WRITTEN INSTRUCTION 1 ->
Answer these about the soup recipe:
(a) What is the cook time?
(b) How much orzo does the ingredient list call for?
(c) About how wide should the carrot slices be?

SUPPLIED TEXT ->
Easy One Pot Lemon Chicken Orzo Soup with Leeks and fresh lemon juice and herbs
Prep Time 10 minutes
Cook Time 20 minutes
Total Time 30 minutes
Course Soup
Servings 6 servings

Ingredients
  

  • 3 carrots about 2 cups chopped
  • 3 leeks about 2 cups sliced
  • 1 tbsp olive oil
  • 2 tsp fresh thyme
  • 2 tsp fresh sage
  • 8 cups low sodium chicken broth
  • 1 cup uncooked orzo
  • 2 cups shredded rotisserie chicken
  • 1 large lemon for juice and zest
  • 1 tbsp fresh dill
  • Salt and black pepper

Optional Toppings

  • Fresh parsley
  • Grated parmesan cheese
  • Lemon wedges

Instructions
 

  • Zest the lemon and set aside.
  • Squeeze the juice from the lemon and set aside.
  • Chop the carrots into uniform slices, about 1/4 inch wide. Set aside.
  • Slice the white, and a bit of the light green, parts of the leeks. Cut the slices in half to form half moon pieces.

DATA EXCERPTS ->
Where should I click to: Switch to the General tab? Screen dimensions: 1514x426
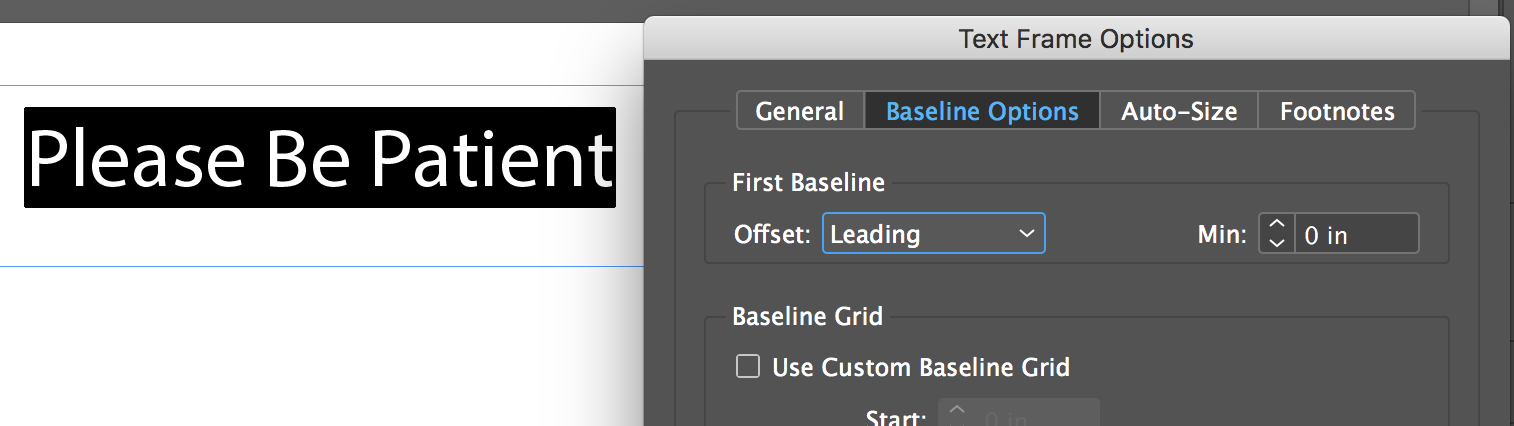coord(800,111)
--
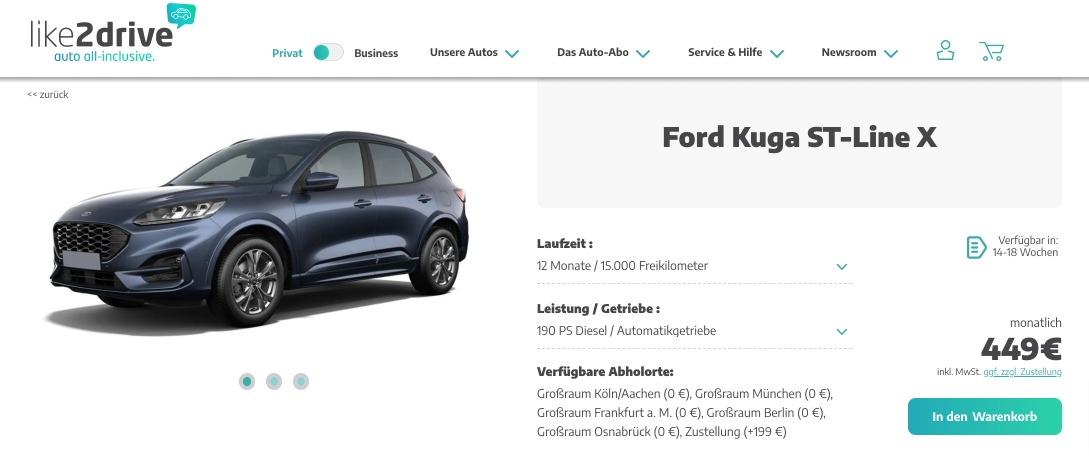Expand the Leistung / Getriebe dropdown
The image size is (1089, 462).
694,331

WRITTEN INSTRUCTION 2 ->
Put the rows from the line with "Where should I" up to and including the line with "coord(800,111)" into a two-column CSV with the columns instruction and location, writing one CSV line for each row. Put each field in quotes, replace line breaks with spaces, and leave out the pictures.

EXERCISE RESULT 1 ->
(a) 20 minutes
(b) 1 cup uncooked orzo
(c) About 1/4 inch wide

EXERCISE RESULT 2 ->
instruction,location
"Where should I click to: Switch to the General tab? Screen dimensions: 1514x426","coord(800,111)"